At each attendance, each woman is tested for HIV. 

If one is found to have acquired the HIV virus, she is immediately given a standard course of ART. 

After a while, immune-boosting therapies that include broadly neutralising antibodies are added, and then the woman is asked to stop ART treatment under strict monitoring to establish whether she is able to control the virus on her own. 

If not, she is immediately returned to ART. 

Of more than 2 500 attendees since the study began a decade ago, 108 have become HIV-positive. 

Of these 108 living with HIV, 20 are participating in the cure clinical trial.

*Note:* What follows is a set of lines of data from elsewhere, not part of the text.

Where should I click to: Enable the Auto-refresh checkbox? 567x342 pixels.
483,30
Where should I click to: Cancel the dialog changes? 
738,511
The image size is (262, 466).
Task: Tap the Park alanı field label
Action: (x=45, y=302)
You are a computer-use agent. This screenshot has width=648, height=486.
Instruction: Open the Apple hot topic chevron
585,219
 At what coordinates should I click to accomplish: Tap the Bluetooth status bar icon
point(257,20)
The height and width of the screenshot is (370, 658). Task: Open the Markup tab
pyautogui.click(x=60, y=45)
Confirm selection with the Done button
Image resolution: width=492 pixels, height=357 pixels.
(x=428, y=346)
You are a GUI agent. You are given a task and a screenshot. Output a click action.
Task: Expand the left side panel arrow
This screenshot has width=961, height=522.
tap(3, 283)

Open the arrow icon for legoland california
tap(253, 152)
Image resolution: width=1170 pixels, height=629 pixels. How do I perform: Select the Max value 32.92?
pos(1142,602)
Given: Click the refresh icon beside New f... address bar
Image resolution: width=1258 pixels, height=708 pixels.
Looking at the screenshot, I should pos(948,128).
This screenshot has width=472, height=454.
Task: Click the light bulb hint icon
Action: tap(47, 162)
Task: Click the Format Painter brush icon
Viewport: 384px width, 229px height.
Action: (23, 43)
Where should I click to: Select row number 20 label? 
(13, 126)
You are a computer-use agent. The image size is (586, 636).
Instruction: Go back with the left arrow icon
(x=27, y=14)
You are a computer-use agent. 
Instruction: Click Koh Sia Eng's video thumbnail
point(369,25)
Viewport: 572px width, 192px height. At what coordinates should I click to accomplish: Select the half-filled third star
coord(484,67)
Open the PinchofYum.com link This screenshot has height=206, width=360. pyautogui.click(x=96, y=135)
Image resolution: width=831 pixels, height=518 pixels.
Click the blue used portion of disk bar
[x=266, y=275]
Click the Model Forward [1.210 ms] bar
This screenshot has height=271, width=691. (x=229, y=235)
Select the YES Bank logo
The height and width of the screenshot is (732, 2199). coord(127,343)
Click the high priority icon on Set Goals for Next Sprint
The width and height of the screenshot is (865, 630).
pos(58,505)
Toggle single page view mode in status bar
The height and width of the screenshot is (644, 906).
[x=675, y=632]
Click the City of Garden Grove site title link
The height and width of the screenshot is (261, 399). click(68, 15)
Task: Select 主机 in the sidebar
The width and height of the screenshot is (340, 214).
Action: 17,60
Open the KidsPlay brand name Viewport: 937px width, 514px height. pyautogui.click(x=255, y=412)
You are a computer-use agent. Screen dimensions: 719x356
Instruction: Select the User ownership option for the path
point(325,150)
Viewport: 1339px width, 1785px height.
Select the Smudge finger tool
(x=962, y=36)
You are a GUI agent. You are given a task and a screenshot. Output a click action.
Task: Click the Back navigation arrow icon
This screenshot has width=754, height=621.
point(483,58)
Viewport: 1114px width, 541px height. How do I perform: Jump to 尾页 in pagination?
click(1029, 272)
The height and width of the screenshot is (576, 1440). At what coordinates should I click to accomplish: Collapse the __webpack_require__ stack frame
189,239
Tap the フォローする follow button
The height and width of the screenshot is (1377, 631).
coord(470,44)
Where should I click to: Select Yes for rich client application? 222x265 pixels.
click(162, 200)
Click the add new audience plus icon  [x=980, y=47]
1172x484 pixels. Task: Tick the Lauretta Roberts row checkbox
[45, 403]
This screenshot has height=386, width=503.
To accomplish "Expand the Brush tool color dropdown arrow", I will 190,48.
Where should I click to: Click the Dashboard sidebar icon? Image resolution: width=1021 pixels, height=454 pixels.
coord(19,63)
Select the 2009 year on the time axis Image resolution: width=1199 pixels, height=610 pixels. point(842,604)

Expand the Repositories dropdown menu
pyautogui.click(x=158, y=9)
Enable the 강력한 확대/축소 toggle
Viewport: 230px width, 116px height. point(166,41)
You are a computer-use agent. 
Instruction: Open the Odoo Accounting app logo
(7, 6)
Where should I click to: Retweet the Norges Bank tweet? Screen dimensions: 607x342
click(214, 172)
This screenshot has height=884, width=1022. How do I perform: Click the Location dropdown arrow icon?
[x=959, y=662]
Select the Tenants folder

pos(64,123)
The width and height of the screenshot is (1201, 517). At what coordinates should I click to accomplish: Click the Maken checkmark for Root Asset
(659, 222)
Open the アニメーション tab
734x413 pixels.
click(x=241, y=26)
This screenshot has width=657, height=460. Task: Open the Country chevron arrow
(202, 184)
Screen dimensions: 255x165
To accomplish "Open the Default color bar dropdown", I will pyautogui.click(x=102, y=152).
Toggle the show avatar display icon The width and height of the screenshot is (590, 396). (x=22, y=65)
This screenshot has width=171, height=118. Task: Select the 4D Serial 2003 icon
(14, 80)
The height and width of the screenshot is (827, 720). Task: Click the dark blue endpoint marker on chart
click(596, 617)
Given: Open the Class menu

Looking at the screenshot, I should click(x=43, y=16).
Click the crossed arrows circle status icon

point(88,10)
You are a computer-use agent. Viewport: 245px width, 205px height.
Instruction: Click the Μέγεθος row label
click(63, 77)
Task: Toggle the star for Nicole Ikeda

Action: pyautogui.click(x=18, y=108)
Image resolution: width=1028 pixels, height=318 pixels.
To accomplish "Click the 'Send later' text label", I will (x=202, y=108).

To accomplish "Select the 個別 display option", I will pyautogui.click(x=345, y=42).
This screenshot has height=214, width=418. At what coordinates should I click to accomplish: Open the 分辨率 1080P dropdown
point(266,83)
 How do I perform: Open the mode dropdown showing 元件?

The study is ongoing, and our hope is that this strategy will lead to long-term control of the virus in the absence of ART in some of the women. 

This can then help us to better understand the immune mechanisms that may control the virus without antiretroviral therapy, and this could lead to a cure.

Much work still needs to be done but finding a cure is important, especially for the 40 million people across the world living with HIV.

The world is not on track to meet the UN goal of ending the HIV/AIDS pandemic by 2030. While the rate of HIV infection has dropped remarkably, it is still much higher than the targets the global healthcare community has set itself. For example, in 2023, there were 1,3 million new HIV infections worldwide against a target of 500 000 to achieve the aim of nearly eradicating HIV by 2030.

It is vital that HIV/AIDS research continues in Africa because, while the incidence of HIV infection is reducing markedly, this status quo could change at any time, and we could be back fighting a pandemic. It would be good to do so with better tools.

Also, we must find a cure or vaccine that is tailored for Africa, where HIV is a young woman’s disease, while also seeking the same for the regions where HIV infection is rising — Asia, Latin America and Eastern Europe.

We are playing a long game, but there is definitely hope, and that is definitely something to celebrate. — theconversation.com

 Thumbi Ndung’u is the director for basic and translational science at the Africa Health Research Institute.